Godiva was a Saxon lady, who, according to legend, rode naked through the streets of Coventry, England to gain from her husband a remission of the oppressive toll imposed on his tenants.

The story is that she was the beautiful wife of Leofric, earl of Mercia and lord of Coventry. The people of that city suffering grievously under the earl's oppressive taxation, Lady Godiva appealed again and again to her husband, who obstinately refused to remit the tolls. At last, weary of her entreaties, he said he would grant her request if she would ride naked through the streets of the town.

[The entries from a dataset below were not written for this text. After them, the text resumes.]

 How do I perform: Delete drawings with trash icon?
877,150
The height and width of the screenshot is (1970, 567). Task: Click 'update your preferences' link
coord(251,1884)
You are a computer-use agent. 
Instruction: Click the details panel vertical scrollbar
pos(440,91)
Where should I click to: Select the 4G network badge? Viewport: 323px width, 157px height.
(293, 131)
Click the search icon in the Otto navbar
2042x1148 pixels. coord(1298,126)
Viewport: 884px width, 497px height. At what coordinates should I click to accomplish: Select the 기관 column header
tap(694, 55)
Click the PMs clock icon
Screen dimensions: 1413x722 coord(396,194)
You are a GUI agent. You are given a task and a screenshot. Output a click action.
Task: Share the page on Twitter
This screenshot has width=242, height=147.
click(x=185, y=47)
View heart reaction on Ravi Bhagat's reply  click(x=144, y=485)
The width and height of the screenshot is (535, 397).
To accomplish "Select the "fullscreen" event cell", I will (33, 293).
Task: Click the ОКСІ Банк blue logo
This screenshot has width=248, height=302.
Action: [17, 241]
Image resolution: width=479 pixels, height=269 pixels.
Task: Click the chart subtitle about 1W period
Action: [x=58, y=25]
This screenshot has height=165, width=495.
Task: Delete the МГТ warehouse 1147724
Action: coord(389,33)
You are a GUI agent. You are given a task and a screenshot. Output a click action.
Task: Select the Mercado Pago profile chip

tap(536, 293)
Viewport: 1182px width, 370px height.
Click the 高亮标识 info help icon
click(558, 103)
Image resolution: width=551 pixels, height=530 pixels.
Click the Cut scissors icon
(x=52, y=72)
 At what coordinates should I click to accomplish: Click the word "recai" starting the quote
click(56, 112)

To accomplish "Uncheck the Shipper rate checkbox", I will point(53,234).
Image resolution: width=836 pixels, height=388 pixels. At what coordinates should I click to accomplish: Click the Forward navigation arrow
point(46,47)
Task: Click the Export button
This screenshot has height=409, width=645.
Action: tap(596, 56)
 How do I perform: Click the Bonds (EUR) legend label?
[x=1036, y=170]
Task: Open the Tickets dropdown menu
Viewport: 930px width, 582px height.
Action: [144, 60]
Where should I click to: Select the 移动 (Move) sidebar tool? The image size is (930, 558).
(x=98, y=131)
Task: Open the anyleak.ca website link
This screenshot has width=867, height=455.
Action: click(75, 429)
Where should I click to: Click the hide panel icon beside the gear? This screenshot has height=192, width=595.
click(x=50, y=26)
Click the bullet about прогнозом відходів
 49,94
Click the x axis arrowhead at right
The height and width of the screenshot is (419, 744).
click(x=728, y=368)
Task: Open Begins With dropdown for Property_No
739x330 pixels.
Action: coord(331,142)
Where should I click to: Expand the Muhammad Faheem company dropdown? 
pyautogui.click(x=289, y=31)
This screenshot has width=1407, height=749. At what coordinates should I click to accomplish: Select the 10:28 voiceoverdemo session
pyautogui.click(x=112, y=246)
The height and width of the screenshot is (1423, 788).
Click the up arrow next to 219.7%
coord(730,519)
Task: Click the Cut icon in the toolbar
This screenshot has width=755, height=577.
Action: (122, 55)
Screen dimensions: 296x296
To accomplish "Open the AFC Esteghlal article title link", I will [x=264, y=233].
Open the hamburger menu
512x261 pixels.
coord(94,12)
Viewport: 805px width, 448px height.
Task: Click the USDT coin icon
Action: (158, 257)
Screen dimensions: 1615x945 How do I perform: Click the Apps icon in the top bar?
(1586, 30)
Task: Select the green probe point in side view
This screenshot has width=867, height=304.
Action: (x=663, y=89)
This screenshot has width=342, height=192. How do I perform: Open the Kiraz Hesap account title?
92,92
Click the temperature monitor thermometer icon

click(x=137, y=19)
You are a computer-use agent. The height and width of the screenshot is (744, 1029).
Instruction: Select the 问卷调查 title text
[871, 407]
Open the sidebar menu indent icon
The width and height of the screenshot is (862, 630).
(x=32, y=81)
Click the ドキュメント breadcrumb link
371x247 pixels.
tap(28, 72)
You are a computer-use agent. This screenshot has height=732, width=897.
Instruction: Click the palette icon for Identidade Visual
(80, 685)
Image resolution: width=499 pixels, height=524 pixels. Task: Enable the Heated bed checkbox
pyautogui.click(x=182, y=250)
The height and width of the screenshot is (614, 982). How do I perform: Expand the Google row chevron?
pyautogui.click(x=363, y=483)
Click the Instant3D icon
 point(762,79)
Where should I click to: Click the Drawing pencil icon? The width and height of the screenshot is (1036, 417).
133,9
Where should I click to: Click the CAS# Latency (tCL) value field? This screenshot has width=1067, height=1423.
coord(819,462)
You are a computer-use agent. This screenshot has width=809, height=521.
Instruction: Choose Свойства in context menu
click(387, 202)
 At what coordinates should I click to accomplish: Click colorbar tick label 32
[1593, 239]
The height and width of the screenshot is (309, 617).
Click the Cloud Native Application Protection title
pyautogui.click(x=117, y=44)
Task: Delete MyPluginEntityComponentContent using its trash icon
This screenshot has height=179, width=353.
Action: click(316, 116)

Lady Godiva took him at his word, and after issuing a proclamation that all persons should keep within doors or shut their windows, she rode through, clothed only in her long hair. One person disobeyed her proclamation, a tailor, ever afterwards known as Peeping Tom. He bored a hole in his shutters that he might see Godiva pass, and is said to have been struck blind. Her husband kept his word and abolished the obnoxious taxes.


A statue of Lady Godiva in central Coventry

The oldest form of the legend makes Godiva pass through Coventry market from one end to the other when the people were assembled, attended only by two female (clothed) horsemen. This version is given in Flores Izistoriarum by Roger of Wendover, who quoted from an earlier writer. The later story, with its episode of Peeping Tom, has been evolved by later chroniclers. Whether the lady Godiva of this story is the Godiva or Godgifu ("gift of God") of history is undecided.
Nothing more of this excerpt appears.